This part of the building has been in private hands since that time, and is currently owned by a Pension Fund. Each shop has its own basement showroom or storage facilities, deliveries being made via an underground roadway, served by a vehicular lift on Cheapside. This service area was originally the fresh produce hall, and received natural light via pavement lights in the floor of the arcade above. The locations of those lights can still be seen, marked by the 1985-vintage terracotta tile strips which replaced them, interspersed between the York stone paving slabs. The paved areas were replaced in 2014 with identical York stone.[20]

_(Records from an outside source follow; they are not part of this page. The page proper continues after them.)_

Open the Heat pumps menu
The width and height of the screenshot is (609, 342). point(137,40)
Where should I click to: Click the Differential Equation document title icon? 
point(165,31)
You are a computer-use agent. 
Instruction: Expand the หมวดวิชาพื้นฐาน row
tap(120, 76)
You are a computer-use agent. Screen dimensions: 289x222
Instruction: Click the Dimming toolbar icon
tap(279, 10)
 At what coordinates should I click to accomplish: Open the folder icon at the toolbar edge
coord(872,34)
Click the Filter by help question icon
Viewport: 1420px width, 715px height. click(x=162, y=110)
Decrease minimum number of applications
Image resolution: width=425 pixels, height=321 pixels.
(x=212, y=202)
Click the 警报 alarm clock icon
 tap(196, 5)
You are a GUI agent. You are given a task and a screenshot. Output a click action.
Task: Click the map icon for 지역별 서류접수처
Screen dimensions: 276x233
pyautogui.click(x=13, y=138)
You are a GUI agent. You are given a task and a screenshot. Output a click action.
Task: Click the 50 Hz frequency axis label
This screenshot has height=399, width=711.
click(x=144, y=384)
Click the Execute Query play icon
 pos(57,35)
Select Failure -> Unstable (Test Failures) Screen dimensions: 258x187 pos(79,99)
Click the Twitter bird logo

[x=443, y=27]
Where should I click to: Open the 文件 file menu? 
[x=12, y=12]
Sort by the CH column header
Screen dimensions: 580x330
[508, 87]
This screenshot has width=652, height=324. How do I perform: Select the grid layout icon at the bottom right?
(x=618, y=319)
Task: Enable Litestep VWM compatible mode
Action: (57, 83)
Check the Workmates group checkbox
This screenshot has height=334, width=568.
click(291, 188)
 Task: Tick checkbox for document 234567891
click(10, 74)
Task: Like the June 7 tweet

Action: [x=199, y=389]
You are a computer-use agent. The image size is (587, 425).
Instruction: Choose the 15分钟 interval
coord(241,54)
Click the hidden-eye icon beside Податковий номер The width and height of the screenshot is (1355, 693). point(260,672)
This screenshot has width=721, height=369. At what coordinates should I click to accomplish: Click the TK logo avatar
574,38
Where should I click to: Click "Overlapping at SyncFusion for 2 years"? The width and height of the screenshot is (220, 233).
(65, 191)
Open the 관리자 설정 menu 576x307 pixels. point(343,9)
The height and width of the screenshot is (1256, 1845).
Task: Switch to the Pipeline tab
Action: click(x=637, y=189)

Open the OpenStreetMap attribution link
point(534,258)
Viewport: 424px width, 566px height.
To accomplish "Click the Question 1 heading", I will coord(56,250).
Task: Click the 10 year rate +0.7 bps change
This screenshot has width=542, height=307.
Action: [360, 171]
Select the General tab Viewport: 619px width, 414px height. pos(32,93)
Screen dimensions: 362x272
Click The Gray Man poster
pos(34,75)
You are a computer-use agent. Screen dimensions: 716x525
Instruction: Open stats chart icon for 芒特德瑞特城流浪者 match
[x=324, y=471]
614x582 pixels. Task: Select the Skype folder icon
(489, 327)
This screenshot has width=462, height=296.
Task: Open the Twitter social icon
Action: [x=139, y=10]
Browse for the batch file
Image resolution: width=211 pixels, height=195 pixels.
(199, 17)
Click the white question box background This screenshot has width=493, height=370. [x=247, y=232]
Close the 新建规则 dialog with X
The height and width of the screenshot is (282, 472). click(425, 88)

Painted murals underneath the Council House dome feature:[21]

Each mural was the work of local artist Noel Denholm Davis. The artist used local celebrities as models. Thus T. Cecil Howitt himself appears in the guise of William the Conqueror’s surveyor, and Notts County F.C. goalkeeper Albert Iremonger as Little John. The inscription around the base of the dome reads: “The Corporation of Nottingham erected this building for counsel and welcome, and to show merchandise and crafts”. The condition of these murals has deteriorated in recent years, largely through the ingress of water. The Robin Hood mural was particularly severely damaged in this way. In June 2018 Nottingham City Council finished a complete restoration of the damaged murals in a process which took about three months.[21]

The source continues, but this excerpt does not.